*DOKUMENTTEXT:*
§

In den 1920er Jahren in Deutschland mussten die Trailer, wie alle anderen Kinofilme auch, erst einer Prüfung durch die staatliche Filmzensur unterzogen werden, bevor sie überhaupt öffentlich aufgeführt werden durften. Für jeden geprüften Film wurde eine sogenannten Zulassungskarte von der zuständigen Prüfstelle in Berlin respektive München angefertigt. Mehrere dieser Zulassungskarten, auch zu Filmen, die heutzutage als verschollen gelten müssen, werden im Bundesarchiv aufbewahrt. Erhaltene Exemplare von den Zulassungskarten, die ab Mitte der 1920er Jahre ausgestellt wurden, enthalten detaillierte schriftliche Inhaltsangaben, anhand derer die ursprüngliche Einstellungs- und Szenenfolge des Trailers sich mit relativer Wahrscheinlichkeit nachvollziehen lässt. Diese Dokumente bilden daher eine wesentliche Grundlage für die Rekonstruktionen der Trailer durch die Studierenden des Masterstudiengangs Filmkulturerbe. Sofern vorhanden, können zusätzlich andere überlieferte Primärquellen in den Arbeitsprozess miteinbezogen werden, denn der Trailer war schließlich Teil einer größer angelegten Gesamtwerbekampagne. Andere Werbematerialien wie etwa Plakate, Aushangfotos oder Presseanzeigen können daher wichtige ergänzende Hinweise für die Trailer-Rekonstruktionen liefern.

§

*EXTRAHIERTE DATEN:*
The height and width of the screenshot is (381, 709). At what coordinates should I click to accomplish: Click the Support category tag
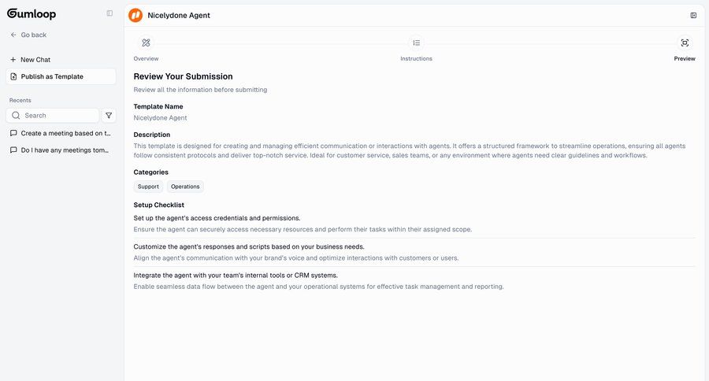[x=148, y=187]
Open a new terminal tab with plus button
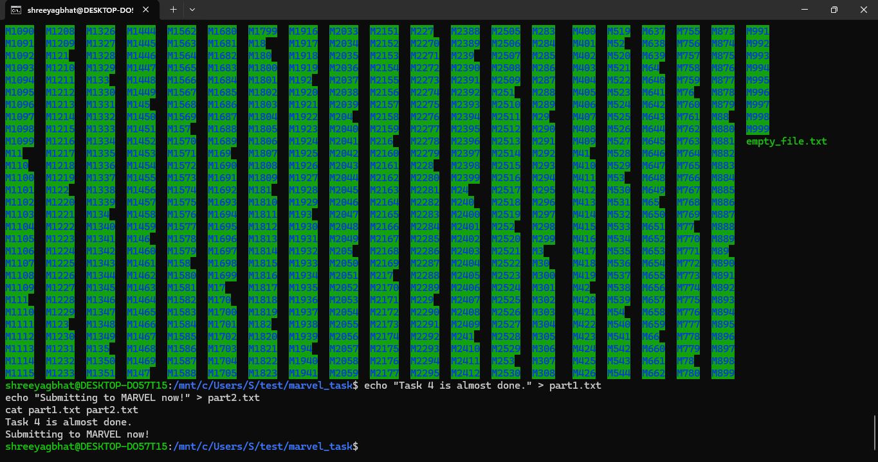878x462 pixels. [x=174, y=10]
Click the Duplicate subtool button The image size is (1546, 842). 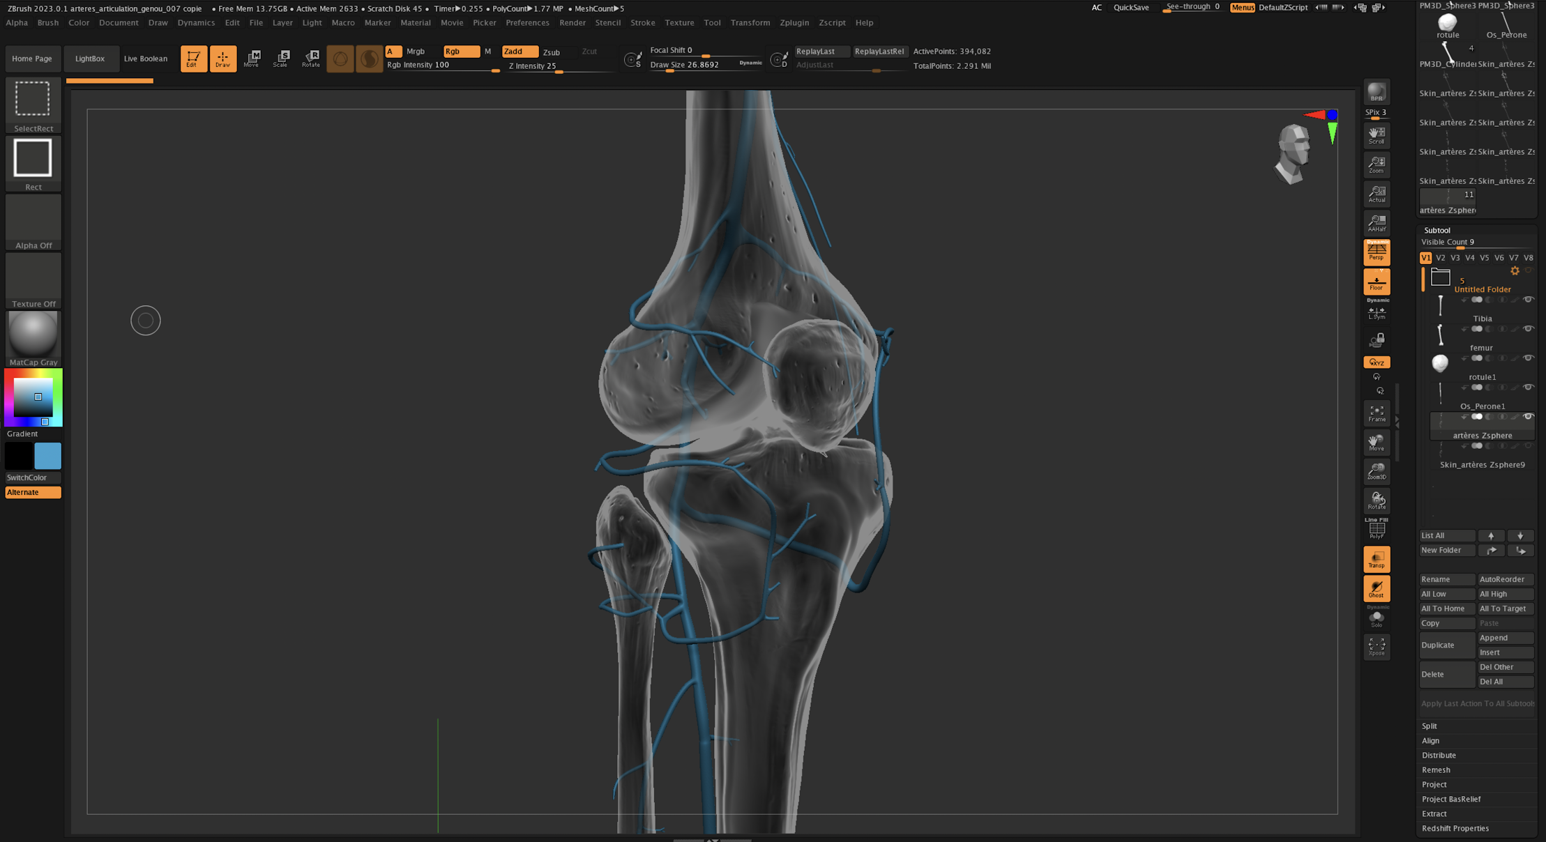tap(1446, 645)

§

*ZU BEARBEITEN:*
- A) Erkläre anhand des Textes über die Rekonstruktion von Trailern, warum Werbematerialien wie Plakate oder Presseanzeigen für die Rekonstruktionen nützlich sein können.
- B) Beantworte die folgenden Fragen zum Text über die Rekonstruktion von Trailern.
(i) In welchen Städten befanden sich die zuständigen Prüfstellen?
(ii) Wo werden mehrere der Zulassungskarten aufbewahrt?
(iii) Aus welchem Studiengang kommen die Studierenden, die die Trailer rekonstruieren?

*LÖSUNGEN:*
- A) Der Trailer war Teil einer größer angelegten Gesamtwerbekampagne. Deshalb können andere Werbematerialien wie Plakate, Aushangfotos oder Presseanzeigen wichtige ergänzende Hinweise für die Trailer-Rekonstruktionen liefern.

- B)
(i) In Berlin und München.
(ii) Im Bundesarchiv.
(iii) Aus dem Masterstudiengang Filmkulturerbe.